Humberto Pérez GONZÁLEZ. Economia politica del capitalismo (volumi 1 e 2). Lisbona: Seara Nova, 1977.

João Pedro Stédile (org.). La questione agraria in Brasile (diversi volumi). San Paolo: Expressão Popular, 2011.

José Raimundo Trindade e Lucas Paiva Ferraz. Accumulazione attraverso la spoliazione e l'attività agricola nell'Amazzonia brasiliana. Rivista della Società brasiliana di economia politica, 67 / settembre 2023 – dicembre 2023. Accesso a: https://revistasep.org.br/index.php/SEP/article/view/1051

José Raimundo Trindade e Paulo Paixão Junior. Reddito fondiario e grandi piantagioni capitaliste di palma da olio nell’Amazzonia brasiliana. Saggi di riviste di economia, Uberlândia, Minas Gerais, Brasile, v. 39, n. 1, 2024. Accesso a: https://seer.ufu.br/index.php/revistaeconomiaensaios/article/view/67001

Carlo Kautsky. la questione agraria. San Paolo: proposta editoriale, 1980.

Carlo Marx. La capitale (Libri 1 e 3). San Paolo: Boitempo, 2013 e 2017.

Terence J. BYRES. La questione agraria e i contadini. In: FINE, Bem e SAAD FILHO, Alfredo. Dizionario di economia politica. San Paolo: espressione popolare, 2020.

Vladimir Illic Lenin. Lo sviluppo del capitalismo in Russia: il processo di formazione del mercato interno per la grande industria. San Paolo: Abril Cultural, 1982.

note:


[I] La questione contadina in Francia e Germania. Federico Engels. Coimbra: Centelha, 1974.

[Ii] Lo sviluppo del capitalismo in Russia: il processo di formazione del mercato interno per la grande industria. Vladimir Illic Lenin. San Paolo: Abril Cultural, 1982.

[Iii] La questione agraria. Karl Kautsky. San Paolo: Proposta editoriale, 1980.

[Iv] La nuova Economia. Eugenio Preobrajensky. San Paolo: Pace e terra, 1979.

[V] Il dibattito brasiliano si riflette nella raccolta curata da João Pedro Stedile e pubblicata da Expressão Popular.

[Vi] Capitale (Libri 1 e 3). Carlo Marx. San Paolo: Boitempo, 2013 e 2017.

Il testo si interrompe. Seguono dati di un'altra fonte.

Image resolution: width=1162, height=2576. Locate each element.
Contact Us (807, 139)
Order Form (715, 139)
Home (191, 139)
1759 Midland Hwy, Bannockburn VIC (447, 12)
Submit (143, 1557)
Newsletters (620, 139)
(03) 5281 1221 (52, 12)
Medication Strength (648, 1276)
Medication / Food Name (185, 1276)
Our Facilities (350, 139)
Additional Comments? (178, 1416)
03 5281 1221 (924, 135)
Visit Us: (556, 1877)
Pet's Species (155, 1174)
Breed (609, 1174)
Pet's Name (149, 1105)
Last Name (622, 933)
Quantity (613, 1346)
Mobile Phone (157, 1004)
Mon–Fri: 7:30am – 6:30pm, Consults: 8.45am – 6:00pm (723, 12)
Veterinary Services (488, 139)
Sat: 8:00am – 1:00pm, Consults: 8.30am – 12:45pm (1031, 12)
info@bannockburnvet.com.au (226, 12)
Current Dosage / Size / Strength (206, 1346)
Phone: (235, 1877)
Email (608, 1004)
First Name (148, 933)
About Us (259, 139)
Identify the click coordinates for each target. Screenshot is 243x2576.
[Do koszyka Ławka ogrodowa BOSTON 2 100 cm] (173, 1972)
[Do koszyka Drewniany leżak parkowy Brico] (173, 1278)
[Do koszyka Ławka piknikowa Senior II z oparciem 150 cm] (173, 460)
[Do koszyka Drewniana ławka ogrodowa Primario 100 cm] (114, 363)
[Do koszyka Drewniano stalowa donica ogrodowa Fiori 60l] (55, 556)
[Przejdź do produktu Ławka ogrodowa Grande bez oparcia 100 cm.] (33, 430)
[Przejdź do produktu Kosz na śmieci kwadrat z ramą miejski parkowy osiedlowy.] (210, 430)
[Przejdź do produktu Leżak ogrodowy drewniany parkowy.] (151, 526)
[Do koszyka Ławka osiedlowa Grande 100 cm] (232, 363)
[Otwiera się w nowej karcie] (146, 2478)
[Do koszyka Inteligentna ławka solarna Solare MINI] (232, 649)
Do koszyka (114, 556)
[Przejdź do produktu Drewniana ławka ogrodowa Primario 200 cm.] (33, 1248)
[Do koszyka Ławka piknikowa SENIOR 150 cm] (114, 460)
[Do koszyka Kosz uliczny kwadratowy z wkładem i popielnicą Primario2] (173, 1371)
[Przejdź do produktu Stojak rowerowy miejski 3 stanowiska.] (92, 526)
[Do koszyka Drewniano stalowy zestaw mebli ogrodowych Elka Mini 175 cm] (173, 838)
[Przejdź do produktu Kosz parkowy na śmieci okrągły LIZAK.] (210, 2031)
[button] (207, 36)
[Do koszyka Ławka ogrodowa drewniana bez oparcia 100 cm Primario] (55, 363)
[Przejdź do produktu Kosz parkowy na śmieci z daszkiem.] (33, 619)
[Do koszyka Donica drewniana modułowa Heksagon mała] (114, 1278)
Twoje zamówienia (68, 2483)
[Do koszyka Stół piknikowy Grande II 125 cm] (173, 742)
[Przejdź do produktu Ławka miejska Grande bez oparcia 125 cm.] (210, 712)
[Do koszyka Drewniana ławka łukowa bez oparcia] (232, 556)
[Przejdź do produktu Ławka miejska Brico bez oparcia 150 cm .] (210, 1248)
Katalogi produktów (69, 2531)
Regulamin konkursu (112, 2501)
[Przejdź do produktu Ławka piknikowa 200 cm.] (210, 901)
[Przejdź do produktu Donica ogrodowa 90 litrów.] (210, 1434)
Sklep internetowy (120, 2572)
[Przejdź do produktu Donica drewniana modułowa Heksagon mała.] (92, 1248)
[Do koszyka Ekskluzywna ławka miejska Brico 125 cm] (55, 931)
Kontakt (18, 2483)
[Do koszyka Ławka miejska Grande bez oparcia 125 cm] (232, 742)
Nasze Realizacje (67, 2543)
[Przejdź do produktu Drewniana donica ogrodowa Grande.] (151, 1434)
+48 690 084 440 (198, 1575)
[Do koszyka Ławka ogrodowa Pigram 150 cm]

[Vii] Considerando l’interpretazione marxista, GONZÁLEZ (1977) definisce alcuni parametri di differenziazione tra l’economia mercantile semplice e l’economia mercantile capitalistica in cinque punti: i) nei paesi emergenti è presente un bene speciale che non è presente nello SME: la forza lavoro, la cui la condizione è l’occupazione salariata come modello di sfruttamento; ii) EMS ha carattere secondario e subordinato, EMC ha carattere generale e dominante; iii) L'EMS si basa sulla piccola proprietà dei mezzi di produzione, mentre l'EMC si basa sulla grande proprietà capitalista dei mezzi di produzione; iv) in EMS il proprietario dei mezzi di produzione e il produttore diretto sono una ed una sola persona, o fanno parte di un rapporto di parentela; mentre in EMC centrale è, infine, il rapporto salariato e lo sfruttamento del lavoro altrui; v) la logica immediata degli SME è la soddisfazione dei bisogni (sussistenza), mentre nell'EMC è l'ottenimento di valore aggiunto, il profitto.

[Viii] Alexander Chayanov. L'organizzazione dell'unità economica contadina. Buenos Aires: Nova Vision, 1974.

[Ix] Consulta la nostra pubblicazione su questo sito al link: https://dpp.cce.myftpupload.com/a-questao-agraria-no-brasil- Segundo-octavio-ianni/

[X] Per una trattazione approfondita del reddito fondiario, consulta il nostro articolo Trindade e Paixão (2024).